Iván Ruiz, Argentina, is an investigative journalist who has been with La Nación newspaper for the past decade. He is a political correspondent who runs data-based investigations with the award-winning La Nación DATA team.

Ruiz's work has been published in Spanish, British, Chilean, Colombian and Bolivian media, among other countries. His career as an investigative journalist began in 2012 when he unveiled a corruption scandal linked to the implementation of the contactless smart travel card in Buenos Aires (SUBE pass). A year later, in 2013, Ruiz won a Data Journalism Award for an investigation that combined thorough field work with analysis of public data to reveal irregularities in former Argentine vice-president Amado Boudou's Senate expenses.Ruiz was commissioned to work on the Argentine chapter of ICIJ's 2013 Offshore Leaks investigation for La Nación newspaper. In 2015 he investigated some 4,000 HSBC clients linked to Argentina as part of the Swiss Leaks investigation.
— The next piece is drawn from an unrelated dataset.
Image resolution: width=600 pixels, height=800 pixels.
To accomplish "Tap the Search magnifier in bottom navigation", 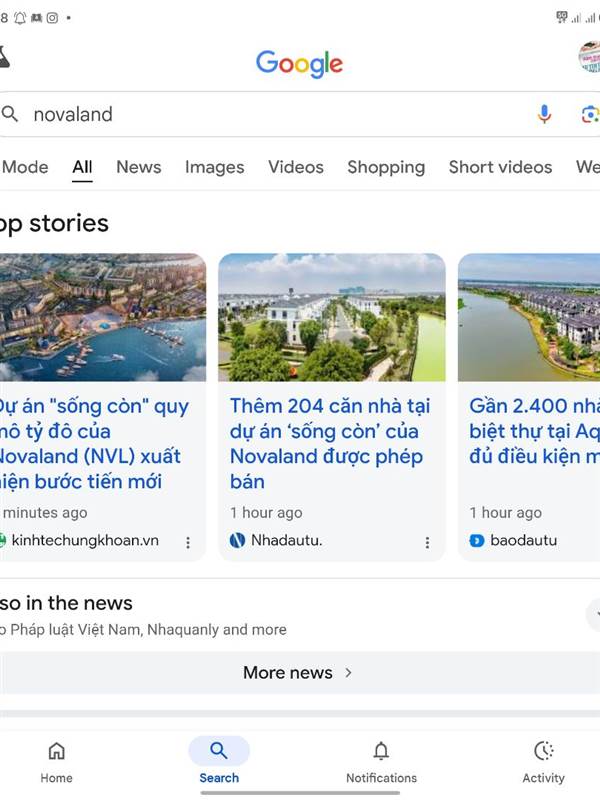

His most acclaimed work to date is the investigation for the Panama Papers, where he co-led the Argentine team that discovered an offshore company belonging to President Mauricio Macri. As part of the investigation, La Nación published over 30 articles involving prominent figures that included the president's family, businessmen, and public officials as well as sports personalities with links to offshore entities in Panama. The Panama Papers investigation won the Pulitzer Prize for Explanatory Reporting in 2017.

In recent years Ruiz has been awarded several journalism grants by organizations such as Transparency International, Instituto de Prensa y Sociedad, European Journalism Centre and Google. Ruiz holds a bachelor's degree in journalism from Universidad del Salvador (Buenos Aires). In 2009 he completed a master's in journalism from Universidad Di Tella (Buenos Aires), and in 2013 completed a second master's degree in investigative journalism, data, and visualization at Universidad Rey Juan Carlos (Spain).